Overview
Aggregating news from multiple sources inevitably introduces duplicate articles — the same story reported by different outlets, or syndicated content appearing in multiple feeds. This guide builds a system that fetches, deduplicates, and scores articles from multiple RSS feeds.
Pipeline
RSS Feeds ──► Fetch & Parse ──► Normalize ──► Deduplicate ──► Score ──► Output
(10+) (parallel) (clean) (Jaccard) (rank) (JSON/MDX)Requirements
npm install xml2js node-fetchProcess
Step 1: Feed Configuration
// config/feeds.js
export const FEEDS = [
{
name: "The Hacker News",
url: "https://feeds.feedburner.com/TheHackersNews",
category: "security",
weight: 1.2, // Higher weight = more trusted source
},
{
name: "BleepingComputer",
url: "https://www.bleepingcomputer.com/feed/",
category: "security",
weight: 1.1,
},
{
name: "TechCrunch",
url: "https://techcrunch.com/feed/",
category: "tech",
weight: 1.0,
},
{
name: "Ars Technica",
url: "https://feeds.arstechnica.com/arstechnica/index",
category: "tech",
weight: 1.0,
},
// Add more feeds...
];Step 2: RSS Fetcher
// lib/fetcher.js
import { parseStringPromise } from "xml2js";
export async function fetchFeed(feed) {
try {
const response = await fetch(feed.url, {
signal: AbortSignal.timeout(10000),
headers: { "User-Agent": "CosmicBytez News Aggregator/1.0" },
});
if (!response.ok) throw new Error(`HTTP ${response.status}`);
const xml = await response.text();
const parsed = await parseStringPromise(xml, { trim: true });
// Handle both RSS 2.0 and Atom formats
const items = parsed.rss?.channel?.[0]?.item
|| parsed.feed?.entry
|| [];
return items.map((item) => normalizeItem(item, feed));
} catch (err) {
console.warn(`Failed to fetch ${feed.name}: ${err.message}`);
return [];
}
}
function normalizeItem(item, feed) {
// RSS 2.0 format
if (item.title?.[0]) {
return {
title: cleanText(item.title[0]),
link: item.link?.[0] || "",
description: cleanText(item.description?.[0] || ""),
pubDate: new Date(item.pubDate?.[0] || Date.now()),
source: feed.name,
category: feed.category,
weight: feed.weight,
};
}
// Atom format
return {
title: cleanText(item.title?.[0]?._ || item.title?.[0] || ""),
link: item.link?.[0]?.$.href || "",
description: cleanText(item.summary?.[0]?._ || item.summary?.[0] || ""),
pubDate: new Date(item.updated?.[0] || item.published?.[0] || Date.now()),
source: feed.name,
category: feed.category,
weight: feed.weight,
};
}
function cleanText(text) {
if (typeof text !== "string") return "";
return text
.replace(/<[^>]*>/g, "") // Strip HTML tags
.replace(/&[a-z]+;/gi, " ") // Remove HTML entities
.replace(/\s+/g, " ") // Normalize whitespace
.trim();
}
export async function fetchAllFeeds(feeds) {
const results = await Promise.allSettled(
feeds.map((feed) => fetchFeed(feed))
);
return results
.filter((r) => r.status === "fulfilled")
.flatMap((r) => r.value);
}Step 3: Jaccard Similarity Deduplication
// lib/deduplicator.js
/**
* Calculate Jaccard similarity between two strings.

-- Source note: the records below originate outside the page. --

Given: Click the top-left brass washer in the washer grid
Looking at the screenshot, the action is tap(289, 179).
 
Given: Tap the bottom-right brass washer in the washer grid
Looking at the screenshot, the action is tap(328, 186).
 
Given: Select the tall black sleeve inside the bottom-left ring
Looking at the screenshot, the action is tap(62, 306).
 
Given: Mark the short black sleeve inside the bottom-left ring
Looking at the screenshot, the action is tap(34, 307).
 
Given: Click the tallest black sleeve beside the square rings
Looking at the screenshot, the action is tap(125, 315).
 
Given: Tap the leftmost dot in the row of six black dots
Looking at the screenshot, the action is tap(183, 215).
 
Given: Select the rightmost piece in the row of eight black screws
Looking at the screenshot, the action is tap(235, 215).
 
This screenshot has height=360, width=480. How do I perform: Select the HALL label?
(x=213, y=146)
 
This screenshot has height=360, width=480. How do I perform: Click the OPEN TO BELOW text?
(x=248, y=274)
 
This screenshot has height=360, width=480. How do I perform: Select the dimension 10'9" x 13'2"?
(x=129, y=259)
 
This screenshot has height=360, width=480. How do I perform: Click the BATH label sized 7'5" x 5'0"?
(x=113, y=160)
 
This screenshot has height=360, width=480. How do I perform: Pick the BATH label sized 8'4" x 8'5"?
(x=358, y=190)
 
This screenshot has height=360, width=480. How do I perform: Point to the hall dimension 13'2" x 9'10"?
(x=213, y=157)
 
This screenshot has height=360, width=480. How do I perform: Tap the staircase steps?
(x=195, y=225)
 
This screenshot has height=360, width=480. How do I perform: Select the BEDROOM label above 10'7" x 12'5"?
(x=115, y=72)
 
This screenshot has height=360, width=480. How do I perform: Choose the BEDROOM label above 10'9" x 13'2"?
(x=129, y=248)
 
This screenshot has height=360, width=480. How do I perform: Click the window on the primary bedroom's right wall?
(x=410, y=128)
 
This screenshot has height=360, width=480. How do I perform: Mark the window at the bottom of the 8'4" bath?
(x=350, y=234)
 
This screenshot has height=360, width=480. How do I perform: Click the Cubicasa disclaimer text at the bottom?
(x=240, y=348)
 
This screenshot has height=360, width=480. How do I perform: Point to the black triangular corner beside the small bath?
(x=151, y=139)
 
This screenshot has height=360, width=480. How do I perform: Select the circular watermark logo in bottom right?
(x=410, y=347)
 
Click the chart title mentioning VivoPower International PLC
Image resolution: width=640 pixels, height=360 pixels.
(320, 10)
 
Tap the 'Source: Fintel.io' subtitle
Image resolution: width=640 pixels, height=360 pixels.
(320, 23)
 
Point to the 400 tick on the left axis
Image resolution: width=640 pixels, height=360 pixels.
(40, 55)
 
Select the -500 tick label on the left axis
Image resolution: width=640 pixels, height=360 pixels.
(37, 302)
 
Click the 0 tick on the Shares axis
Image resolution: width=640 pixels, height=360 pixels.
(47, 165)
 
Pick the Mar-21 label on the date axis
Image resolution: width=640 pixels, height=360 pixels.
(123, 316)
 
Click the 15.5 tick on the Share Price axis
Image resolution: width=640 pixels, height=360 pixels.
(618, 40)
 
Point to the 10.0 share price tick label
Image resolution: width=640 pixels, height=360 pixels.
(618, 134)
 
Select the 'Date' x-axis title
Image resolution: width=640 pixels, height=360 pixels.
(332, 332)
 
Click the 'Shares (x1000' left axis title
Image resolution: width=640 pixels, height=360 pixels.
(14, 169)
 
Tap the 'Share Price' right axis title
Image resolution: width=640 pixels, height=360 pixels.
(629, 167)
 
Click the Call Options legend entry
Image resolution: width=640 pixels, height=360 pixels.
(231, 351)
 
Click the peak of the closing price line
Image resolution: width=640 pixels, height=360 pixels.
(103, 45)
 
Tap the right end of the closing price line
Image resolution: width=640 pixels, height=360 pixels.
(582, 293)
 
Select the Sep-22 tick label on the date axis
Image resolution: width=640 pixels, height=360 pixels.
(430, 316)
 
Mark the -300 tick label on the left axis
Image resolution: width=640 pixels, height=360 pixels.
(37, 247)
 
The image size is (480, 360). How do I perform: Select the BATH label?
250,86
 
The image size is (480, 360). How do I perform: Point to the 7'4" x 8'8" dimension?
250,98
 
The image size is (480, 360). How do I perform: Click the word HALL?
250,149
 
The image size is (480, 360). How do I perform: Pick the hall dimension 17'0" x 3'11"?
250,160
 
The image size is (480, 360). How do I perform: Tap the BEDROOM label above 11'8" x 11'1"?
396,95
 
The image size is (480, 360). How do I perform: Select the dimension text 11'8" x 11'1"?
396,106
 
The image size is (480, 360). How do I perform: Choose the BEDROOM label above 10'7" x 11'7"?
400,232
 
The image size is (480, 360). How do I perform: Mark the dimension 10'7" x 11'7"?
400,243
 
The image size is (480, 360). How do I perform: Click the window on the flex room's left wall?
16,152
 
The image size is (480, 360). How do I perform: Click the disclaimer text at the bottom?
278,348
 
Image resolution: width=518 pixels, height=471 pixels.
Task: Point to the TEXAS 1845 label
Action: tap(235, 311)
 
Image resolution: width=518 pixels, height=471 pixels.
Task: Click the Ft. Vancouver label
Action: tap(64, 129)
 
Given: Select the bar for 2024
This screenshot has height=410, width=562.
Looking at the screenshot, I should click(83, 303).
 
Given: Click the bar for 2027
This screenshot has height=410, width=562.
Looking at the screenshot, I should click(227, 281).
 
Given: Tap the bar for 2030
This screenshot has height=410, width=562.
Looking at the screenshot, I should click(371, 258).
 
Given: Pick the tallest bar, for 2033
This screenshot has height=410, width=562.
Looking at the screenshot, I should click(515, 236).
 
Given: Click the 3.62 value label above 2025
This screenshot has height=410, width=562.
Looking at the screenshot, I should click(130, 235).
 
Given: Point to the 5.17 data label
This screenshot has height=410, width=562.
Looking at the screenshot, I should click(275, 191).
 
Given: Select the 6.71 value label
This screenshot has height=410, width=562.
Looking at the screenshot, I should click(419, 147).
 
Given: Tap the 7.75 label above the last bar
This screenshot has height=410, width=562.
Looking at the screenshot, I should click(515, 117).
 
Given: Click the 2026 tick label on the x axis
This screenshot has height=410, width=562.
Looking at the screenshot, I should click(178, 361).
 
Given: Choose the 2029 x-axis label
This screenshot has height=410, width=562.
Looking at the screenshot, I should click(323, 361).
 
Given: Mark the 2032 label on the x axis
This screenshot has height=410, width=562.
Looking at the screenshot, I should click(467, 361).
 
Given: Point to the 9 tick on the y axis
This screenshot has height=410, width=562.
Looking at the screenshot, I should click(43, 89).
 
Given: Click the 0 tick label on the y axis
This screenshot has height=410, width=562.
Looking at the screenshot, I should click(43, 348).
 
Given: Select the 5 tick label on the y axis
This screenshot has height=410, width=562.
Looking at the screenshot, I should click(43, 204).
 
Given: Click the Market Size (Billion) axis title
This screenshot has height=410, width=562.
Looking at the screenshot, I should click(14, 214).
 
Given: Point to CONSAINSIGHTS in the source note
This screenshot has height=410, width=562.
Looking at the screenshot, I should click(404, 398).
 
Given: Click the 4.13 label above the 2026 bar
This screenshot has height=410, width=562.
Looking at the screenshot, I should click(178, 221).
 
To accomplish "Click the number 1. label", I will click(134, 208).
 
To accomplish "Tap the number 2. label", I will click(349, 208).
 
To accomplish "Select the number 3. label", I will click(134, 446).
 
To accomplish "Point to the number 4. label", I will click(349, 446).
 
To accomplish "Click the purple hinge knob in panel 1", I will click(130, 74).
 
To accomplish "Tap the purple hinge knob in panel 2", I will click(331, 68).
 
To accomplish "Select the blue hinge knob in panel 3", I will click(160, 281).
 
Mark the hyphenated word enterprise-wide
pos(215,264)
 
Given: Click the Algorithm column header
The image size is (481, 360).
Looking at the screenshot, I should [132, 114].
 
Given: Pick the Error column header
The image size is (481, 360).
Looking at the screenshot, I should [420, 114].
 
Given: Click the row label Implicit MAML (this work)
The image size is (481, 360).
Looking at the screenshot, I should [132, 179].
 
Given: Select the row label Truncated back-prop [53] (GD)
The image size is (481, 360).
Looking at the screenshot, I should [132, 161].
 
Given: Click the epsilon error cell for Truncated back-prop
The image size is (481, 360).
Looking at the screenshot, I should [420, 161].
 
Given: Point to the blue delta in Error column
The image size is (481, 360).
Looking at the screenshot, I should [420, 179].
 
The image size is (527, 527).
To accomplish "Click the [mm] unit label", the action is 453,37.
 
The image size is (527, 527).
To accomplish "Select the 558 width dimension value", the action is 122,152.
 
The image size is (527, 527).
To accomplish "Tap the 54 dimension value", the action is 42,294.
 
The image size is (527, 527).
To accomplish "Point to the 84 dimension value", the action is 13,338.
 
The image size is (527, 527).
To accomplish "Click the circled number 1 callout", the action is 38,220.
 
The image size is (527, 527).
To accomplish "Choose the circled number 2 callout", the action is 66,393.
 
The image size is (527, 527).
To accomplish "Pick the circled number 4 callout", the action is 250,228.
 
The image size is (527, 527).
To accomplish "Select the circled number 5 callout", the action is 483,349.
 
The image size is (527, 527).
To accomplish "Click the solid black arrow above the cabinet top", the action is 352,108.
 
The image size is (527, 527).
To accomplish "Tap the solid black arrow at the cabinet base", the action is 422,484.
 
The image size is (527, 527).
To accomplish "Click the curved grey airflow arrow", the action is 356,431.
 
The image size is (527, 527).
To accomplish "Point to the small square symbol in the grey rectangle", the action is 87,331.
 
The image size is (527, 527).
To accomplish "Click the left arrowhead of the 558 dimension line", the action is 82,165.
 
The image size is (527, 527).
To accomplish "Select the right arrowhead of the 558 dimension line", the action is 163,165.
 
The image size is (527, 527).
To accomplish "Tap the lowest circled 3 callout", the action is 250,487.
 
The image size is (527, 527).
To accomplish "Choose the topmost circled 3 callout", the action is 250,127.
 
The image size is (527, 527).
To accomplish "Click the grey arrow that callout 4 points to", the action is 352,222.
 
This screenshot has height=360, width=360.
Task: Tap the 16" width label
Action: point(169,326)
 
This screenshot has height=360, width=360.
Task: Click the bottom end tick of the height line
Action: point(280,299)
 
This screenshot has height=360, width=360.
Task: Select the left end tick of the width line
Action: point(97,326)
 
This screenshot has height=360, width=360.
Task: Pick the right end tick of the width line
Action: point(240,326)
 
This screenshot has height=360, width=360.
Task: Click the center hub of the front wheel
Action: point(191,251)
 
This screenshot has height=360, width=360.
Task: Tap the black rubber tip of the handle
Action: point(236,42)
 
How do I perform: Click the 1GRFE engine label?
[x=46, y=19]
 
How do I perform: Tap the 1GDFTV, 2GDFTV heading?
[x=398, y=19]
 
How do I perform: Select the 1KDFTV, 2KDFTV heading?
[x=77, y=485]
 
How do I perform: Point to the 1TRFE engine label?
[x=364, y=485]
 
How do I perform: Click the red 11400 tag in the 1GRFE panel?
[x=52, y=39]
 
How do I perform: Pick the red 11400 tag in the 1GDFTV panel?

* J(A,B) = |A ∩ B| / |A ∪ B|
* Returns 0 (completely different) to 1 (identical).
*/
function jaccardSimilarity(textA, textB) {
const tokensA = tokenize(textA);
const tokensB = tokenize(textB);
if (tokensA.size === 0 && tokensB.size === 0) return 1;
if (tokensA.size === 0 || tokensB.size === 0) return 0;
let intersection = 0;
for (const token of tokensA) {
if (tokensB.has(token)) intersection++;
}
const union = tokensA.size + tokensB.size - intersection;
return intersection / union;
}
function tokenize(text) {
return new Set(
text
.toLowerCase()
.replace(/[^\w\s]/g, "")
.split(/\s+/)
.filter((w) => w.length > 2) // Skip short words
);
}
/**
* Remove duplicate articles based on title similarity.
* When duplicates are found, keep the one from the highest-weighted source.
*/
export function deduplicate(articles, threshold = 0.6) {
const unique = [];
const seen = [];
for (const article of articles) {
let isDuplicate = false;
for (let i = 0; i < seen.length; i++) {
const similarity = jaccardSimilarity(article.title, seen[i].title);
if (similarity >= threshold) {
isDuplicate = true;
// Keep the one with higher source weight
if (article.weight > seen[i].weight) {
// Replace existing with higher-weight source
const idx = unique.indexOf(seen[i]);
if (idx !== -1) {
unique[idx] = { ...article, duplicateCount: (unique[idx].duplicateCount || 1) + 1 };
seen[i] = article;
}
} else {
// Just increment duplicate count
const idx = unique.indexOf(seen[i]);
if (idx !== -1) {
unique[idx].duplicateCount = (unique[idx].duplicateCount || 1) + 1;
}
}
break;
}
}
if (!isDuplicate) {
article.duplicateCount = 1;
unique.push(article);
seen.push(article);
}
}
return unique;
}Step 4: Relevance Scoring
// lib/scorer.js
export function scoreArticles(articles) {
const now = Date.now();
return articles
.map((article) => {
let score = 0;
// Recency: newer = higher score (exponential decay)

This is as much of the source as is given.